___ PASSAGE ___

Saturday 11:00 AM–11:45 AM in Theater

Community sustainability in Wikipedia: a review of research and initiatives

Stuart Geiger

Audience level:
Novice

Description

Wikipedia relies on one of the world’s largest open collaboration communities. Since 2001, the community has grown substantially and faced many challenges. This presentation reviews research and initiatives around community sustainability in Wikipedia that are relevant for many open source projects, including issues of newcomer retention, governance, automated moderation, and marginalized groups.

Abstract

Intro

  • Personal introduction
  • Wikipedia is both an encyclopedia and a community

A brief history of the Wikipedian community

  • 2001-2004: a small, tight-knit community with few explicit rules
  • 2004-2007: massive popularity, many new problems, many new policies
  • 2007-2011: post-peak, the rise of algorithmic governance
  • 2011-present: the Wikimedia Foundation’s expanded roles

Issues that Wikipedia faces:

  • Managing encyclopedic quality at scale when anyone can contribute
  • Retaining and socializing newcomers
  • Systemic bias and inequalities in participation by underrepresented groups
  • Relationship between professional staff and volunteer community

Initiatives:

  • Local and/or thematic ‘edit-a-thons’ for newcomers and marginalized groups
  • A/B testing new automated rejection messages sent to newcomers
  • New interfaces for supporting mentoring and productive socialization
  • New spaces for newcomers to learn from veterans and each other
  • Making more low-risk ways for readers & newcomers to contribute
  • Engaging community members in machine learning classifiers (for spam, etc )

___

**PROBLEM TO SOLVE**.
Answer these from the talk description on community sustainability in Wikipedia:
(a) What audience level is listed?
(b) Which period is labeled "post-peak, the rise of algorithmic governance"?
(c) Which initiative is described as being for newcomers and marginalized groups?
The material after this point isn't needed.

___ LISTED ENTRIES ___

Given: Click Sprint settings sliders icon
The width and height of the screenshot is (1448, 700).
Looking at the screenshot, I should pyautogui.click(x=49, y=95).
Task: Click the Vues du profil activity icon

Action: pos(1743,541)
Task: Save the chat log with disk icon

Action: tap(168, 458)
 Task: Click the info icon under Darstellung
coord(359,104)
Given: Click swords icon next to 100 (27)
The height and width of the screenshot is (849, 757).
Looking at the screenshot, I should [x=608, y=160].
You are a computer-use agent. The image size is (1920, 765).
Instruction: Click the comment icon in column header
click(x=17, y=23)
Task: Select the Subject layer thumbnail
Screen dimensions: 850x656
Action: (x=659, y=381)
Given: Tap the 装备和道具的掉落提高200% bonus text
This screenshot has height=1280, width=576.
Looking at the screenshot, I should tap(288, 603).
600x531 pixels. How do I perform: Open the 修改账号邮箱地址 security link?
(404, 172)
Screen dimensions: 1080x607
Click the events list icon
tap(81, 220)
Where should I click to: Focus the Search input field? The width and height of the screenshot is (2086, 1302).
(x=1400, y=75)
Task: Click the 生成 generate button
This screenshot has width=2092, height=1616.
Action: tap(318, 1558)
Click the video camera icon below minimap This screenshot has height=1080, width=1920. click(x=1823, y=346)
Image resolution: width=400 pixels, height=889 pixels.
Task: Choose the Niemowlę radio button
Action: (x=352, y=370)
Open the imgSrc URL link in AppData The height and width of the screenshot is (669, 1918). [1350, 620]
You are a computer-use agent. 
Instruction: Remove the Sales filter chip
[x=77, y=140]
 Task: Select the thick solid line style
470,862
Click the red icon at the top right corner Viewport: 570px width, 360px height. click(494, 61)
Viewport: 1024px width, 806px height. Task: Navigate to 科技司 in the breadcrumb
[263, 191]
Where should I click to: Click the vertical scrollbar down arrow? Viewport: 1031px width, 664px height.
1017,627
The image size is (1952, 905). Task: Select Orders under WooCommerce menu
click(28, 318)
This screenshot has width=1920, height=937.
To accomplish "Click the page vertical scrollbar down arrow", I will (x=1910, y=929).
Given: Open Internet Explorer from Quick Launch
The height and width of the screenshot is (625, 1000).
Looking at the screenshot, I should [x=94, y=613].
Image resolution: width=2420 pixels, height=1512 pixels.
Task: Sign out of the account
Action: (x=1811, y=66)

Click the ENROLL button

___

**SOLUTION TO THE EXERCISE**.
(a) Novice
(b) 2007-2011
(c) Local and/or thematic 'edit-a-thons'